Only a month after the above numbers were made public the women’s 2022-23 retainerships were announced with the season almost over in April 2023. For the first time - no numbers, maybe because they compared so poorly with the men? It has taken almost 24 months for the next bunch of the women’s retainerships to be announced, their season over and no numbers again. The last public sighting of women’s retainership numbers came in May 2021: ₹50 lakh for grade A, ₹30 lakh for B and ₹10 lakh for C.
But 18 months from then, we were expected to jump up and down over pay equity and six months after that, be grateful for the first WPL. Among current women’s Grade C/ ₹10 lakhs per year players are Yastika Bhatia, Radha Yadav, Shreyanka Patil, Pooja Vastrakar, Sneh Rana. Their ₹83,333 per month is less than the daily allowance of the BCCI’s office-bearers on overseas trips: $1000 or ₹85,470 per day.

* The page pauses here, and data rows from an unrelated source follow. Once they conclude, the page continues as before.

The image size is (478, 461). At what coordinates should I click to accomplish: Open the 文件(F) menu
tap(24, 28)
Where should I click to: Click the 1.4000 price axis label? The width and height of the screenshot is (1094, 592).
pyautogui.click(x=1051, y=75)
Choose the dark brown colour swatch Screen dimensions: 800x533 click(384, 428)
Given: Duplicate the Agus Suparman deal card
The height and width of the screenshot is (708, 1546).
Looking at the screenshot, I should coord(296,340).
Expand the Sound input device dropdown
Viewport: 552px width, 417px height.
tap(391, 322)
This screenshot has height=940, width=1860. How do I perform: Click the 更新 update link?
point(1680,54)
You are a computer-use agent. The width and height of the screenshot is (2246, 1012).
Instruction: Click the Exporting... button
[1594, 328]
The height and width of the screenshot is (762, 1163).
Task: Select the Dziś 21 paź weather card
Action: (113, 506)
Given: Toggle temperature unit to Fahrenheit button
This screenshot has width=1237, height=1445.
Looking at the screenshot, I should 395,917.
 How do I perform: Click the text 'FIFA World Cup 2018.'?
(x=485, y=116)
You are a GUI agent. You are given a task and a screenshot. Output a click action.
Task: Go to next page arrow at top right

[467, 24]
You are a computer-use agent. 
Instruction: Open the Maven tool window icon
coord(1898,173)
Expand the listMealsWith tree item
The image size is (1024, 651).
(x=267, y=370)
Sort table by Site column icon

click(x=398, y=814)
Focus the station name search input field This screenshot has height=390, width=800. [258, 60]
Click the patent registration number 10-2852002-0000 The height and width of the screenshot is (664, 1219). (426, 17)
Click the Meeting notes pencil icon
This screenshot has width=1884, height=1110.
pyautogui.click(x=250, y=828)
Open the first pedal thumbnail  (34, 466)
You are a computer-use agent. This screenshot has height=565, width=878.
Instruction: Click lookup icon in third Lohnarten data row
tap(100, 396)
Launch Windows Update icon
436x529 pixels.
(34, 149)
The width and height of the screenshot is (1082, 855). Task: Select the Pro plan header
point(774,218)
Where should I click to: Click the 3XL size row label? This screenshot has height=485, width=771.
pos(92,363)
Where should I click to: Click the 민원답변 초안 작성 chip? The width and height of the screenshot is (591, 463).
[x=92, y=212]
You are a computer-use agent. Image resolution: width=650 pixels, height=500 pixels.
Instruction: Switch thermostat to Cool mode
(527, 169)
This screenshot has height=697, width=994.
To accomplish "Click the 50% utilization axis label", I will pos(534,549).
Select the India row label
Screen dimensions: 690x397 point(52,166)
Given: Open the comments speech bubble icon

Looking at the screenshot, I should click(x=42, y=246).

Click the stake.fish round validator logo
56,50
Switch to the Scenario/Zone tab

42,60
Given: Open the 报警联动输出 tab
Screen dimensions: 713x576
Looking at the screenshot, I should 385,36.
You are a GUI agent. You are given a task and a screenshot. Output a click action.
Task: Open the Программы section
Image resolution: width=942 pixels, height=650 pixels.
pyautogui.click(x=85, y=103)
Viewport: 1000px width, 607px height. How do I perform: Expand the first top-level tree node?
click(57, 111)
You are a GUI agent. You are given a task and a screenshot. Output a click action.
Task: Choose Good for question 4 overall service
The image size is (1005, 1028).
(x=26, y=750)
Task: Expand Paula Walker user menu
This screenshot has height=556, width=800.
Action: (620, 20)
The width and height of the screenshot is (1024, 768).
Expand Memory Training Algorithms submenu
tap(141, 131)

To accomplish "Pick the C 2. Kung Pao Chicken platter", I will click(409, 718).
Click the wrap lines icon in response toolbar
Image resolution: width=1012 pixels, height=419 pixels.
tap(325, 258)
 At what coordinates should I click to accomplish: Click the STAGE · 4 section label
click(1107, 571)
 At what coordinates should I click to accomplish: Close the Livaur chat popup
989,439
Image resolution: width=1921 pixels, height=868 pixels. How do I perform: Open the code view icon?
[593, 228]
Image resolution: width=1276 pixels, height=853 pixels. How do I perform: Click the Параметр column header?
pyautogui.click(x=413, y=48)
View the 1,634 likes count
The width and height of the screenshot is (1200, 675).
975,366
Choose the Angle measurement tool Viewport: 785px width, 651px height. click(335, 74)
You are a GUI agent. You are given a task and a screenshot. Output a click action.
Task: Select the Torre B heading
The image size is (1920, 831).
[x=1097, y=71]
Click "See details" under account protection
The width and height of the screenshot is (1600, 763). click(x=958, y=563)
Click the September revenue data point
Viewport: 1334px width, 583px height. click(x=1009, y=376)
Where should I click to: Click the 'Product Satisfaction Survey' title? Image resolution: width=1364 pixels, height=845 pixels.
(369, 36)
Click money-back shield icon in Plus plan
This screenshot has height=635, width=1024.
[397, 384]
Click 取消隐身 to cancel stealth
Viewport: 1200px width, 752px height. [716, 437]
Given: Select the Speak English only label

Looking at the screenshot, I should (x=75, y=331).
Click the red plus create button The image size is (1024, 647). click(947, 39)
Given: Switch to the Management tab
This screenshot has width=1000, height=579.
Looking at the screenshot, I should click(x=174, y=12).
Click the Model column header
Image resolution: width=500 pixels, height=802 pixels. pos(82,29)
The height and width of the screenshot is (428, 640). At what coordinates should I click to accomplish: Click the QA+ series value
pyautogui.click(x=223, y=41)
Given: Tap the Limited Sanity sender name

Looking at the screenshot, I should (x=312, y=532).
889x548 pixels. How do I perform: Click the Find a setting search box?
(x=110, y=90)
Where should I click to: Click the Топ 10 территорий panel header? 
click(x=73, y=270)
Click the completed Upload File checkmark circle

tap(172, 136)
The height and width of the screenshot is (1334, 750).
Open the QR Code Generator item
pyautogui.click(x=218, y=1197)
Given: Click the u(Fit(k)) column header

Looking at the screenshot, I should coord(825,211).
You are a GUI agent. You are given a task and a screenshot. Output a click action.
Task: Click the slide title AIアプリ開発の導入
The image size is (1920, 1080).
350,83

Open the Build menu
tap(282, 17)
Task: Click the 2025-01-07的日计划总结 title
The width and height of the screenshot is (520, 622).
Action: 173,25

This should prove that India’s elite women’s cricketers are treated, in a best case scenario, on par with domestic men’s cricketers. Worst case, the fact that country’s best women are in fact placed a rung lower than the domestic men. In every sense. The WPL may be the world’s highest-paying women’s franchise league, but its eight-strong Executive Council has seven ‘Mr’s and a single ‘Mrs’: Madhumati Lele, president of the Cricket Club of India.
On the BCCI website’s women’s tab, there’s news about women’s retainerships minus their embarrassing figures, plus February celebrations for the India’s second consecutive ICC Women’s under-19 T20 World Cup title. On the women’s fixtures, the Indian women’s tour to England is noted but not a squeak about the ICC Women’s 50-over World Cup scheduled to take place in India later this year. Or its schedule.
But should that surprise? After all, in 2023 the BCCI hosted the worst-organised 50-over ICC World Cup ever. Whose schedule was revealed less than four months before opening night, its tickets up for sale just over six weeks from Game One. It had no CEO or organising committee but two sub-committees [14] announced in July for an event starting October.
Why then should the ICC 2025 Women’s World Cup India be rewarded with the largesse of professional, smooth organisation? Or a CEO? Or a logo? (The ICC CWC2023 logo was released in April[15] so any day now?). All we’ve heard of so far are only rumours of possible ‘tentative’ venues which have to be decided by the hosts that is BCCI i.e. its apex committee. The Sportstar that first reported Visakhapatnam, Thiruvananthapuram, Mullanpur, Guwahati and Indore as ‘tentative’ venues. A few days later ESPNcricinfo replaced Guwahati with Raipur and said that Mullanpur will host the final. Of all the cricket grounds in all the country etc etc. A set of dates was also found in the ESPNcricinfo report: September 26 to November 2.
Just to be clear, the hosts i.e. BCCI pick the venues and the ICC approves of them and releases the schedule. Given that Jay Shah, former BCCI secretary now ICC chairman, has often been called a champion of women’s cricket, we can hope he will throw a fit. Over some of these venues, if not the Mullanpur final itself and demand that at least knockout rounds be held at heritage, women-cricket-friendly grounds like Chinnaswamy or DY Patil.
The story goes that it’s the unseasonal rains due to climate change that have led to the BCCI picking these venues. (Because the men’s Asia Cup should be done by then.) There’s no schedule so far because there’s a qualifier to be held in Lahore from April 9 onwards and should the Pakistan women qualify, it will mean identifying a hybrid venue. Because of course, the Board that draws up schedules for more than 2000 matches a season can’t get their heads around a programme that needed to include the words “vs Qualifier” and “to be confirmed.” Sure. What the hell do we women know.